▶ _What the task asks_:
Find every line below with the string "screenshot" and pick it out.

▶ _Listed records_:
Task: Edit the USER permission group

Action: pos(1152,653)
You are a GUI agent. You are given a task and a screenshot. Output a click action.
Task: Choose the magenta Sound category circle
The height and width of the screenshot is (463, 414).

▶ _Task answer_:
You are a GUI agent. You are given a task and a screenshot. Output a click action.
The height and width of the screenshot is (463, 414).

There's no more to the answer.